Святейший Сатанист Миротворца - страница 5

стр.

Вы думаете почему пустынь не грабят лихие людишки? Бояться! Три попытки было, последняя в Крымскую, аж три десятка ватажников налетели, даже пять ружей было. А в монастыре только дарственное, на нём золота больше, чем стали. И чем всё закончилось? Десять могилок одноруких дедков, как напоминание, и обильным кормом для рыб… Власти беспокоить в лихую годину не стали, у них в тот год с западными ордами и так мороки по горло. Но у каждого старца теперь нож под монашеской робой обязателен, как оружие у гвардейцев на параде!

Отца Степана унесли, а о скотине мне одному пришлось заботиться, и где после этого справедливость???"


Выдержки из папки №17182. (Стр. С. для прочт. допуск Имп., Обер-Пр. Св. Син., зам. обер-пр. по прод. испр. мон.)

"Очнулся я по тому, что в глаза мне бил сильный свет. Кровать, довольно жёсткая. Рядом с кроватью кресло, в нём старикан похрапывает, монах, благообразной наружности, но один рукав подоткнут внутрь, без руки значит.

Первой мыслью было повязали!!! Прислушался к себе? Точно, "на плече" ангел, всех простить хочется, добро всем сделать… Но, вот что странно, ни за последние мои деяния, ни за казаха того замаливать грехи не тянет. Пошевелил плечами, не зафиксирован… Странная психушка! А может монастырь? Точно! Где меня повязали? Подвал, тело, вот и отдали РПЦ для опытов… Чтобы значит не нашим не вашим, и перед общественностью отчитаться, и головную боль подальше сплавить, пусть монахи сами думают, что со мной делать. Подумал, и решил не рыпаться. Раз поймали, должен сидеть, авось грехи дадут замолить перед родителями, что не успел, не помог им, искупить дадут…

Тут мои размышления прервал дед. Покряхтел, глазёнками похлопал, увидел меня и заулыбался. Радость то какая кричит, очнулся наш осётр сухопутный! И бегом за дверь… Одеяло я откинул, хотел за этим сумасшедшим медбратом "от веры" побежать, да слабость почувствовал… Только сил и хватило, что встать. Медленно сел, ощупал свою бороду..? Это же сколько я здесь пролежал, год что ли? На руки посмотрел и в прострацию впал… Не было таких рук! Крепкие, мозолистые, но не молодому мужику принадлежат, а сорокалетнему, да и шрамов много…
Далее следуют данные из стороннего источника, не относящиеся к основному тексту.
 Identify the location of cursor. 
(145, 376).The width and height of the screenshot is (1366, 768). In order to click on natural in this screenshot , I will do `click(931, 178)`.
Додумать до конца мне не дал давешний старикан, приведший с собой ещё более седого шустрика, но у этого заметное брюшко было…

— Отец Степан, радость то какая…

И вроде как ко мне обращается?

— Ошибаешься, отче, при рождении меня отнюдь не Степаном назвали…

Говорю, но голос то не мой! Гулкий, таким на плацу гаркать хорошо, или на стройке гастарбайтеров работать заставлять… А старичок мне опять:

— Так отец Степан, в миру и меня не Амвросием звали, а всё ли с тобой в порядке брат, не надобно чего?

— Спасибо, хорошо. Вот, сюда попал, не знаю выйду ли, а так погулять ещё хотелось. На Руси, почитай, ни где, кроме берега черноморского не был…

И тут меня слабость одолела, откинулся я на подушку и уснул моментально."


Выдержки из "Дневников Старца Тимофея" 1956 г/изд. "Русская мысль" Скт-Пт.

"На следующее утро мне дали, наконец-то, двух паломников в помощь, за что я искренне возблагодарил господа нашего. Своё положение я, искренне, воспринимал как тяжелейшее из наказаний… Это не о боевом скакуне заботиться, это свиньям, курам и трём дойным коровам прислуживать… Занятие неблагодарное и недостойное потомка казацкого старшины, владельца десяти сотен акров земли, трёх мельниц, трёх рыболовецких кораблей, лесопилки, и прочее, и прочее… Нет, вру! Теперь, благодаря моим шалостям, у отца, вместо трёх, две мельницы осталось, одна на отступное пошла… И как меня папаня вслед за Стасей не утопил? Кстати, об утопленниках… Наставник мой очнулся!

К вечеру пустынь гудела от подробностей. Двое доброхотов, с длинными языками, не поленились, и до моей юдоли скорби вести донесли, а потом и дед зашёл… Очнулся наставник, потребовал настоятеля, и в лицо ему высказался… Мол, ни где я на Руси не был, кроме Кубани. Ну и чёрным берегом моря так и до святого града константинопольского так и не дошёл, не освободил священный город от басурман. Нет мне, говорит, покоя, даже за монастырскими стенами. Не будет мне покоя, пока по Руси Великой не пройдусь, пока грехи отступления не замолю.